Repeat the lines from the one containing "You are a computer-use agent. This" through the last line, swapping "Uncheck" for "Deselect" and leaving everything else unchanged.

* Material for this exercise *
Start

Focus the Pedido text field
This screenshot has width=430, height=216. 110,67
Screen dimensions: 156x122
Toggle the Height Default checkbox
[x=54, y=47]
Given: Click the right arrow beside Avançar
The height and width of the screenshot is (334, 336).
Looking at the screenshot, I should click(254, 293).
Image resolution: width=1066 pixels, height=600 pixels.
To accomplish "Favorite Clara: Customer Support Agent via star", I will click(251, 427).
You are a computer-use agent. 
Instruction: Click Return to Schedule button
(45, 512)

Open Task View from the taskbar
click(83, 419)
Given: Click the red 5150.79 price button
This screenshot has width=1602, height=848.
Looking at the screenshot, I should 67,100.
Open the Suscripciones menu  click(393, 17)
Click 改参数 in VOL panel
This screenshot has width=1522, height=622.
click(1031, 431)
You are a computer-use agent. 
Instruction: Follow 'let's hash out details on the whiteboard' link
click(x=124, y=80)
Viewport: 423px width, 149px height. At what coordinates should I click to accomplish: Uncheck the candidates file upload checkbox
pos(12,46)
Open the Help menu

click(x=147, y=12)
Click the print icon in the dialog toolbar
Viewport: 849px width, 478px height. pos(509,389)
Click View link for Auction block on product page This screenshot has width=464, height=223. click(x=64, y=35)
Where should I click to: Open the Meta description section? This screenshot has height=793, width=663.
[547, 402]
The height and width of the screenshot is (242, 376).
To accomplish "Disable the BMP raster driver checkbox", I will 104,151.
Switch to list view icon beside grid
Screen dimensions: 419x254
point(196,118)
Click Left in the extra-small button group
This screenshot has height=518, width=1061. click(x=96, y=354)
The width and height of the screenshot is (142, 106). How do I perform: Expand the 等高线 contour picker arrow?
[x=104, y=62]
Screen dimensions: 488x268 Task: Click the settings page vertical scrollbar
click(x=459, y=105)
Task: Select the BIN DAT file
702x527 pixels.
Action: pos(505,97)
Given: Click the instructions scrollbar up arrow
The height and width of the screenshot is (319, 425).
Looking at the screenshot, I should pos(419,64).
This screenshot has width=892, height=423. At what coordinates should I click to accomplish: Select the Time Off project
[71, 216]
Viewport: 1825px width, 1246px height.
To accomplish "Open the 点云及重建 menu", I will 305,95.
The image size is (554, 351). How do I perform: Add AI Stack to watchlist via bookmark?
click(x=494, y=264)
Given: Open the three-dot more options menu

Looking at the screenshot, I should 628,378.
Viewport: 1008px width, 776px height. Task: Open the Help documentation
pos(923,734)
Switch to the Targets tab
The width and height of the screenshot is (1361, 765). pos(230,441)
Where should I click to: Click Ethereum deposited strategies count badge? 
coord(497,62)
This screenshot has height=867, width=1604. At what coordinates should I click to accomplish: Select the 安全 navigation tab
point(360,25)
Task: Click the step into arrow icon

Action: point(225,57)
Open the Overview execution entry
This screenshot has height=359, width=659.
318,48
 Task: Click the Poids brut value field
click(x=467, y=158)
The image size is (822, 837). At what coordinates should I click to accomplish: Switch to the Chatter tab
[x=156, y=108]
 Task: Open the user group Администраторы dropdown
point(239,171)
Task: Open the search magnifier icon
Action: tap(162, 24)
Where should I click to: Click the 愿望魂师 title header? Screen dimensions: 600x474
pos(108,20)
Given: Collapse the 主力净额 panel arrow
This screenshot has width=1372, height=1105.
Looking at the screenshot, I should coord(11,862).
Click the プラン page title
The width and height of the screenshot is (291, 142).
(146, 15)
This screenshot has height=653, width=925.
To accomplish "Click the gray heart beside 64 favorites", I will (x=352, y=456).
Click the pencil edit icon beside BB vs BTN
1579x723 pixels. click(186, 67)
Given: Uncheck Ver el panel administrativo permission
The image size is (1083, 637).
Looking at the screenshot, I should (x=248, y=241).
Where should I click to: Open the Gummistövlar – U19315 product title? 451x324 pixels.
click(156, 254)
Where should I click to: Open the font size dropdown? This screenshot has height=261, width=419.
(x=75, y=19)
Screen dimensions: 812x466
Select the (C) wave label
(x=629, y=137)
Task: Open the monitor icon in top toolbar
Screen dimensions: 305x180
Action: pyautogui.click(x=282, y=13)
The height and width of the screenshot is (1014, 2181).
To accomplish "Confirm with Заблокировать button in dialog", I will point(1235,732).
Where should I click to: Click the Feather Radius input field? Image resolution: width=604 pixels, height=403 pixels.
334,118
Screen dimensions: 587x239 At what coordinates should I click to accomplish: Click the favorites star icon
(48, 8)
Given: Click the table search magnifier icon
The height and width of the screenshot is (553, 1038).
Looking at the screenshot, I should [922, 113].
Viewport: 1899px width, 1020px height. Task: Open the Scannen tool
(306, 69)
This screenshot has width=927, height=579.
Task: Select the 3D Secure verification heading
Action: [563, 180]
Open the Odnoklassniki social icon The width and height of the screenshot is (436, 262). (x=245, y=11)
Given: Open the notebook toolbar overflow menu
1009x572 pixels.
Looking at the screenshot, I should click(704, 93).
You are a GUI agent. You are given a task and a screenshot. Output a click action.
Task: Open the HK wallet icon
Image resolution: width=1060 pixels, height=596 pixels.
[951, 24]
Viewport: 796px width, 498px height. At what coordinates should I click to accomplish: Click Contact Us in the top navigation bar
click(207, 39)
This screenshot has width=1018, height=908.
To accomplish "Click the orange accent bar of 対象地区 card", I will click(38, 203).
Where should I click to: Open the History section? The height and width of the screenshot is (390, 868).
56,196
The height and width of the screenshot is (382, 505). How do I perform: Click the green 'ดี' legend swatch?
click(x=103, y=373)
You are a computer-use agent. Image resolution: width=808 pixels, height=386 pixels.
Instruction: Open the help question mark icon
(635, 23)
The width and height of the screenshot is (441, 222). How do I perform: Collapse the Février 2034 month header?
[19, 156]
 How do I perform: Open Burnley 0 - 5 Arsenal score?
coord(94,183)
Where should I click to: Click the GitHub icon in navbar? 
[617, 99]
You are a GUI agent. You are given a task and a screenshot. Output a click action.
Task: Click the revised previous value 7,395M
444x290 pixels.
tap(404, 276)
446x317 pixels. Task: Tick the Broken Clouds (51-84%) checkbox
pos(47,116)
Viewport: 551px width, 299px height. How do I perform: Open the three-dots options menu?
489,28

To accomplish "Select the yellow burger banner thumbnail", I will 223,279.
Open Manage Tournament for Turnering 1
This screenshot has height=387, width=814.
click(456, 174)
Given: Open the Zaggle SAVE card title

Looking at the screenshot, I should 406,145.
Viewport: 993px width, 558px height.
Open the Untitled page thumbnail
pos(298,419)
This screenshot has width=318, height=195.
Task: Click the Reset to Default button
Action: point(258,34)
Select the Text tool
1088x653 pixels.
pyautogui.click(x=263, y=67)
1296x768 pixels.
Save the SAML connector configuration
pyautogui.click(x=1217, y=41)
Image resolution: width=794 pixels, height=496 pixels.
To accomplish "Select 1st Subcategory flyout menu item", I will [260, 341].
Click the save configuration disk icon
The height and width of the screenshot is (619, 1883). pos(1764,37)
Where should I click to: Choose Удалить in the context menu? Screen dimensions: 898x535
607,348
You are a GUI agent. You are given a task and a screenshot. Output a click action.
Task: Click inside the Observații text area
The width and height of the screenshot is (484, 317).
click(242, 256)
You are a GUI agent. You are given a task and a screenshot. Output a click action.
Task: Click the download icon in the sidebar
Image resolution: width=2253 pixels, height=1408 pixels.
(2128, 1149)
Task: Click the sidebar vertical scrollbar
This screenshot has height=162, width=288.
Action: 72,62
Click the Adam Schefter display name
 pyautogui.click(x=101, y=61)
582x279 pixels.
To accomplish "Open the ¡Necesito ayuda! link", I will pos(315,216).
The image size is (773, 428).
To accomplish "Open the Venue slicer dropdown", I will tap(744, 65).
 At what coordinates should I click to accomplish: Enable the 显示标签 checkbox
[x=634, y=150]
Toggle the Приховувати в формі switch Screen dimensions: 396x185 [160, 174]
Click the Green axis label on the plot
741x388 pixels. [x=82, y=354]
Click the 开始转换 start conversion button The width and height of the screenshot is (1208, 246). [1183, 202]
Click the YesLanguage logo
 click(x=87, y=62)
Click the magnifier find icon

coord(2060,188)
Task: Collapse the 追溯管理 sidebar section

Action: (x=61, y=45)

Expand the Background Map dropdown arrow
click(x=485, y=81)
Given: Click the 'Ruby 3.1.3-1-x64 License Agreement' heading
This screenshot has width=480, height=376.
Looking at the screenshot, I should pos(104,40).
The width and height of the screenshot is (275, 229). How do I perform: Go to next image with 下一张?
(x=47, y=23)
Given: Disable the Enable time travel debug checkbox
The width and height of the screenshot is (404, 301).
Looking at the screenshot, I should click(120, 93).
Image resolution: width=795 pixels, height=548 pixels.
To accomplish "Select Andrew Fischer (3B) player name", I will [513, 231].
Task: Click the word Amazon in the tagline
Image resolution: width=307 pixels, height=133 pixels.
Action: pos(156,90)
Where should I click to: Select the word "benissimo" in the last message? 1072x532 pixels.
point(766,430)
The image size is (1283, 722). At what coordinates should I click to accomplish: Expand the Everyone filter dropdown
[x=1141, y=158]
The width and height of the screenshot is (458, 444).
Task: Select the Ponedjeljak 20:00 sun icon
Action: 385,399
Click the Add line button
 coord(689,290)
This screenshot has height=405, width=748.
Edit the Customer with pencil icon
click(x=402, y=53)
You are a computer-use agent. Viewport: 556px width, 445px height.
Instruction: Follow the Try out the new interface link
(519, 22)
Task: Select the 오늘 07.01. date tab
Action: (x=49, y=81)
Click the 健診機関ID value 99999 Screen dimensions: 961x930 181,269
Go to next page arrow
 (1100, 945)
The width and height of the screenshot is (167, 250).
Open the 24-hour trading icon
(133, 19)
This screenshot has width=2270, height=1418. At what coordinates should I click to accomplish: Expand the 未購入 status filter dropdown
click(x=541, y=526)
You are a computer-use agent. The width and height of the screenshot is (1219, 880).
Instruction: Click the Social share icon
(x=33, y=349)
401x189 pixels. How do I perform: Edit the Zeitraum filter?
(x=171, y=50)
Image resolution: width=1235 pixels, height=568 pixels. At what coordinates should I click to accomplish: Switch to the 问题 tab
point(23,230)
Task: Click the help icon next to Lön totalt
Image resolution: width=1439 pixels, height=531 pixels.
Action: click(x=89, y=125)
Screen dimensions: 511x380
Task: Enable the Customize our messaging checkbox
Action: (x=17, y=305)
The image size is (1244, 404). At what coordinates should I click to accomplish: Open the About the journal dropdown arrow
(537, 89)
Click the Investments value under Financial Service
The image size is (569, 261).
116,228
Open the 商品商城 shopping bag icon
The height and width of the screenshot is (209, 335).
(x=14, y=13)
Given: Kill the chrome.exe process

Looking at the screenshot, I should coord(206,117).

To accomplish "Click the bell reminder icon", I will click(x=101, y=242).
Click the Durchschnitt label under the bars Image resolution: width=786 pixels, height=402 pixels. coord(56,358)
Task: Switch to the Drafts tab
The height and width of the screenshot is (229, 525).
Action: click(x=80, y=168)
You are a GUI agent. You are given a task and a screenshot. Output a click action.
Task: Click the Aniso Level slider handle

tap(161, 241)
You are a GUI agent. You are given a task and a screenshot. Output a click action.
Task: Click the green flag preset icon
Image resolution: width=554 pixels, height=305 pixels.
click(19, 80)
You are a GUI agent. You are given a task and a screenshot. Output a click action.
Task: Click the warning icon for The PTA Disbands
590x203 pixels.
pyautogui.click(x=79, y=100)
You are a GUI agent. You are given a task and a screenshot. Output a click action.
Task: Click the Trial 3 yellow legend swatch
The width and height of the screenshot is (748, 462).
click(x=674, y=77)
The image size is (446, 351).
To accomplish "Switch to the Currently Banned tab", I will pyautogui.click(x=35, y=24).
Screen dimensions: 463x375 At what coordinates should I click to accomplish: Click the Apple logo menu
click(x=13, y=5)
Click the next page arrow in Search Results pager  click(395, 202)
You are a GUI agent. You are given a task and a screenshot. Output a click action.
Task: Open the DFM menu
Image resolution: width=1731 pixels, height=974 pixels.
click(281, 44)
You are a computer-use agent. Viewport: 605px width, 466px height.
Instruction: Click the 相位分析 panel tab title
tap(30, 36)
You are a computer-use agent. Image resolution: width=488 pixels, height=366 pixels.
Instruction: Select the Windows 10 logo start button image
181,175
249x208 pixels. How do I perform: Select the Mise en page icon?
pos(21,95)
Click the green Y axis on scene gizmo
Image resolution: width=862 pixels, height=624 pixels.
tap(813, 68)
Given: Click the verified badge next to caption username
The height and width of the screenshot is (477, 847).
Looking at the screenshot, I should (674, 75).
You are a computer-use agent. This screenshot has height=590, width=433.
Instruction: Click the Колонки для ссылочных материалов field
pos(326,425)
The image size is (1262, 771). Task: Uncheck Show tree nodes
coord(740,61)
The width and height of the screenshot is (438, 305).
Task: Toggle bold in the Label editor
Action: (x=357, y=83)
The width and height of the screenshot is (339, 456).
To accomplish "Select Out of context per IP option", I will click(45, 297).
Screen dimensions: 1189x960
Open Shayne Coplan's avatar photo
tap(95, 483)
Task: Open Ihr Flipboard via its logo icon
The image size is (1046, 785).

End

* Full solution *
You are a computer-use agent. This screenshot has height=590, width=433.
Instruction: Click the Колонки для ссылочных материалов field
pos(326,425)
The image size is (1262, 771). Task: Deselect Show tree nodes
coord(740,61)
The width and height of the screenshot is (438, 305).
Task: Toggle bold in the Label editor
Action: (x=357, y=83)
The width and height of the screenshot is (339, 456).
To accomplish "Select Out of context per IP option", I will click(45, 297).
Screen dimensions: 1189x960
Open Shayne Coplan's avatar photo
tap(95, 483)
Task: Open Ihr Flipboard via its logo icon
The image size is (1046, 785).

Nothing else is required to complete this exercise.